You're making assumptions about the knowledge a user has that IMHO are 
simply questionable. For instance, a user my use IE to follow a 
hyperlink to an Office document, and Office will (under some 
circumstances) LOCK the document, and later PUT and UNLOCK it. At least 
95% of the users will not be aware of what was going on technically.

> A CalDAV or Atom client accesses a resource that it is told to access.
> 
> In all cases, the client is told to try certain methods on certain
> URLs, by the user (or other agent).
> 
> If the user asks a client to try WebDAV methods on a resource that
> they don't know it's safe to try WebDAV methods on, then they can
> cause all sorts of havoc.

If that causes havoc, that's because the server is broken (be it 
misconfigured or just buggy).

> For example, some URLs will treat any method as form submission, even
> OPTIONS, so users should never ask a client which uses OPTIONS to
> access those URLs, because that is dangerous.

See above.

> There is simply no way for the client to "discover" whether a given
> URL supports the behaviour it's been asked to do, without causing
> potential harmful side effects.
+++
• _To do_:
A – List every request method named in capital letters in the excerpt on how clients use WebDAV methods.
B – Pick out every row that contains the word "cell" and copy each one in full.
The excerpt above and the rows that follow are unrelated material.
+++
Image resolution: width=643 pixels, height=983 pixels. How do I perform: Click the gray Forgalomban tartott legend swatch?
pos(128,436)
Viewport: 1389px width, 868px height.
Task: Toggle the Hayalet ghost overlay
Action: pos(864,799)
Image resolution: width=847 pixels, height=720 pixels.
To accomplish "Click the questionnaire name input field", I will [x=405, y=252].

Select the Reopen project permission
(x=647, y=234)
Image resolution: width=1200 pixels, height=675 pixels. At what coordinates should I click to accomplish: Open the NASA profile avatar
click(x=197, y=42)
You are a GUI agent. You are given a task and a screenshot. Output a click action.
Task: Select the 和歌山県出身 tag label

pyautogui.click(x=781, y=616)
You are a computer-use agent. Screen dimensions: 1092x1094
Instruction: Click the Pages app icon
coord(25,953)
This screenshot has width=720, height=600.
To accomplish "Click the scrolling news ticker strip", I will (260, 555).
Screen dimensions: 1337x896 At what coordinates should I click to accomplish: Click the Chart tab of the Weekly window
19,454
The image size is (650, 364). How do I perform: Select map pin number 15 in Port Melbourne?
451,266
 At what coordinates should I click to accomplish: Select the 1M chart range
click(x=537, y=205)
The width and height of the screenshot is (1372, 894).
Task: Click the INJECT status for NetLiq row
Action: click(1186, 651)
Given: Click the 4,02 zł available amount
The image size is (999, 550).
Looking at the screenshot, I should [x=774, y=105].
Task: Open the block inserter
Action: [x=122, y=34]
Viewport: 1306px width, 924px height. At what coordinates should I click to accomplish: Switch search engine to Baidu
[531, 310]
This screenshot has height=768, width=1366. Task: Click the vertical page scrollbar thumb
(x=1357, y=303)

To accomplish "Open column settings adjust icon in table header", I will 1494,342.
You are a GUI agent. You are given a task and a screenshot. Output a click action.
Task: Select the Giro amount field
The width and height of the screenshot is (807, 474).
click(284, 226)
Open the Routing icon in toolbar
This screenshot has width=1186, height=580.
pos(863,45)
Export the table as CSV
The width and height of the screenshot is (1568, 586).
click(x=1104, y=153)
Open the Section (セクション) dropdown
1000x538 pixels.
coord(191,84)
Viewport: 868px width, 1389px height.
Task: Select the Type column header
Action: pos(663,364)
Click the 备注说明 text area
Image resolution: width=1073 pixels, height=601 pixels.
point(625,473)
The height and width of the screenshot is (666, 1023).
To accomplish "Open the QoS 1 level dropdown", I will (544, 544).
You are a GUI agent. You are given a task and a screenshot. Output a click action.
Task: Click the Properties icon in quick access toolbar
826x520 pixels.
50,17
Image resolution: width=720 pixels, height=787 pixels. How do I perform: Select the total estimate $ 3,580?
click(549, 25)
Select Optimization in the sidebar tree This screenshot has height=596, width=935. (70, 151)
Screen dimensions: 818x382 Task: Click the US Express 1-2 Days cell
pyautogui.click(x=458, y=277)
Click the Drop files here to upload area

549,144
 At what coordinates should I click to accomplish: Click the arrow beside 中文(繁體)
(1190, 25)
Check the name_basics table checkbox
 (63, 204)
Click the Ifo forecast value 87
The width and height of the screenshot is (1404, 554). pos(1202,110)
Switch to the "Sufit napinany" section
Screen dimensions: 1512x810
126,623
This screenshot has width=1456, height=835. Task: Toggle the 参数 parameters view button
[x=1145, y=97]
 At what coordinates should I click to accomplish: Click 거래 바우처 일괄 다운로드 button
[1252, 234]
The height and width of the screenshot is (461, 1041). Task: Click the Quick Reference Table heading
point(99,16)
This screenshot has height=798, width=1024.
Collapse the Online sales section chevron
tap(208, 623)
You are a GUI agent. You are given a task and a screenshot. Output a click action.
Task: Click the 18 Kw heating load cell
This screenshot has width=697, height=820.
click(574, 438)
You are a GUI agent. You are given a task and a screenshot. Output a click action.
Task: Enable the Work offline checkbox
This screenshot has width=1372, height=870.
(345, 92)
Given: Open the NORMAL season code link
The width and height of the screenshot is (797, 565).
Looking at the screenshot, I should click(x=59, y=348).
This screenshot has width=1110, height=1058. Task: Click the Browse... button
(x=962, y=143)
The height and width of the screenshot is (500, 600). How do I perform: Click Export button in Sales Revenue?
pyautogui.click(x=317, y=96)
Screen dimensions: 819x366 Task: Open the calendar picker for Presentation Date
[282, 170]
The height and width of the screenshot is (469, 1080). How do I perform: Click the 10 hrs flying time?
+++
• _Answers for the exercise_:
A – LOCK, PUT, UNLOCK, OPTIONS

B –
Screen dimensions: 818x382 Task: Click the US Express 1-2 Days cell
Task: Click the 18 Kw heating load cell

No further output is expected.